▶ _Request_
Rewrite all of the records below with "street label" replaced by "road name" and everything else unchanged. Omit the pictures from your answer.

START Data provided

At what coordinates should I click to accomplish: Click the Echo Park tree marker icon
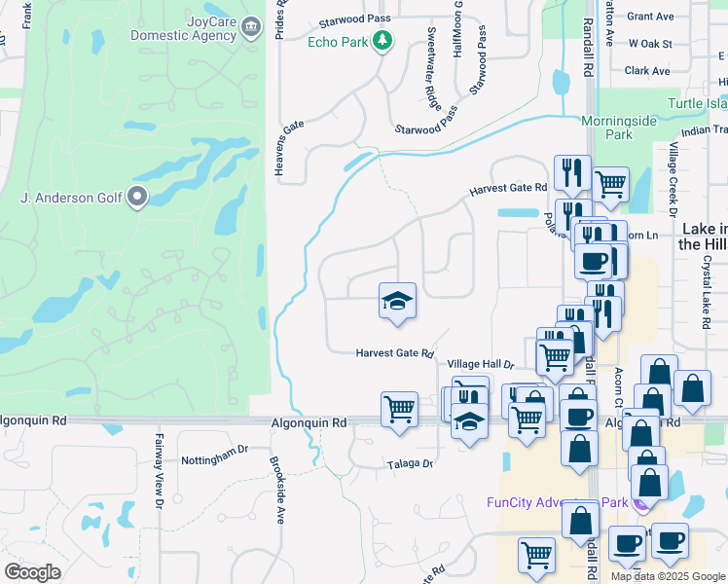point(384,41)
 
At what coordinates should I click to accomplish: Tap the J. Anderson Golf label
point(72,199)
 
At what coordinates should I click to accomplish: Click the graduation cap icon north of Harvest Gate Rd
point(397,300)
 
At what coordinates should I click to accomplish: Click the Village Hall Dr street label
point(480,364)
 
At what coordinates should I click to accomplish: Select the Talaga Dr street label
point(409,464)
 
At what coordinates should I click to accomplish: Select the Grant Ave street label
point(651,17)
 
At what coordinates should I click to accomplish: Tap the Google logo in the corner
point(33,572)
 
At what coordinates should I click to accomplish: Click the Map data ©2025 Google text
point(668,576)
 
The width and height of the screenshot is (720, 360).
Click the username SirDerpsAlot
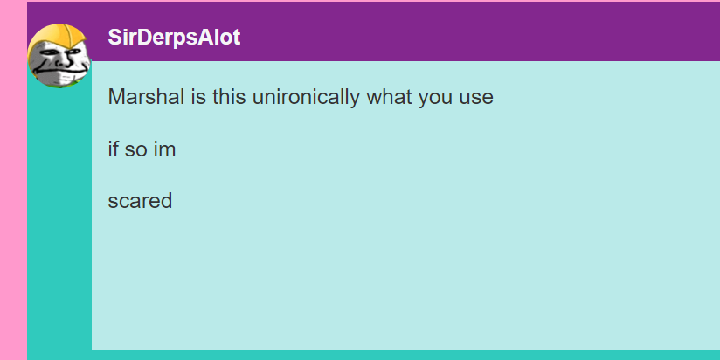click(x=174, y=38)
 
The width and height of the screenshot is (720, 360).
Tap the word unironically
click(x=306, y=97)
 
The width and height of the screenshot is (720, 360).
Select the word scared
click(x=140, y=201)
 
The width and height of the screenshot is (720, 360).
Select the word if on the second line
click(x=113, y=149)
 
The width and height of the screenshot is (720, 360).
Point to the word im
click(x=164, y=149)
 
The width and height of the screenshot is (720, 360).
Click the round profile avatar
click(x=59, y=56)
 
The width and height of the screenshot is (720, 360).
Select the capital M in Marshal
click(x=115, y=96)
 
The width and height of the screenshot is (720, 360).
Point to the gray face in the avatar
click(x=58, y=65)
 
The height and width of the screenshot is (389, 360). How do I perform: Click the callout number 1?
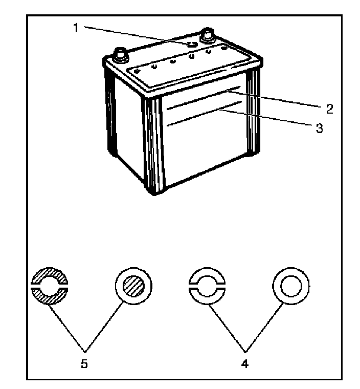[76, 28]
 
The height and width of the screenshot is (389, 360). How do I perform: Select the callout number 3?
[319, 128]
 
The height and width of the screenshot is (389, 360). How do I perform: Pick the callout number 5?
[84, 365]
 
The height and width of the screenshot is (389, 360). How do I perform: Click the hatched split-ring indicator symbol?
[50, 287]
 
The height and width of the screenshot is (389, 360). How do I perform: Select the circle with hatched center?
[134, 286]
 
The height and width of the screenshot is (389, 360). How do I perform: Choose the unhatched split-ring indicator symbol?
[207, 287]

END Data provided

▶ _Full output_
At what coordinates should I click to accomplish: Click the Echo Park tree marker icon
point(384,41)
 
At what coordinates should I click to accomplish: Tap the J. Anderson Golf label
point(72,199)
 
At what coordinates should I click to accomplish: Click the graduation cap icon north of Harvest Gate Rd
point(397,300)
 
At what coordinates should I click to accomplish: Click the Village Hall Dr road name
point(480,364)
 
At what coordinates should I click to accomplish: Select the Talaga Dr road name
point(409,464)
 
At what coordinates should I click to accomplish: Select the Grant Ave road name
point(651,17)
 
At what coordinates should I click to accomplish: Tap the Google logo in the corner
point(33,572)
 
At what coordinates should I click to accomplish: Click the Map data ©2025 Google text
point(668,576)
 
The width and height of the screenshot is (720, 360).
Click the username SirDerpsAlot
click(x=174, y=38)
 
The width and height of the screenshot is (720, 360).
Tap the word unironically
click(x=306, y=97)
 
The width and height of the screenshot is (720, 360).
Select the word scared
click(x=140, y=201)
 
The width and height of the screenshot is (720, 360).
Select the word if on the second line
click(x=113, y=149)
 
The width and height of the screenshot is (720, 360).
Point to the word im
click(x=164, y=149)
 
The width and height of the screenshot is (720, 360).
Click the round profile avatar
click(x=59, y=56)
 
The width and height of the screenshot is (720, 360).
Select the capital M in Marshal
click(x=115, y=96)
 
The width and height of the screenshot is (720, 360).
Point to the gray face in the avatar
click(x=58, y=65)
 
The height and width of the screenshot is (389, 360). How do I perform: Click the callout number 1?
[76, 28]
 
The height and width of the screenshot is (389, 360). How do I perform: Select the callout number 3?
[319, 128]
 
The height and width of the screenshot is (389, 360). How do I perform: Pick the callout number 5?
[84, 365]
 
The height and width of the screenshot is (389, 360). How do I perform: Click the hatched split-ring indicator symbol?
[50, 287]
 
The height and width of the screenshot is (389, 360). How do I perform: Select the circle with hatched center?
[134, 286]
 
The height and width of the screenshot is (389, 360). How do I perform: Choose the unhatched split-ring indicator symbol?
[207, 287]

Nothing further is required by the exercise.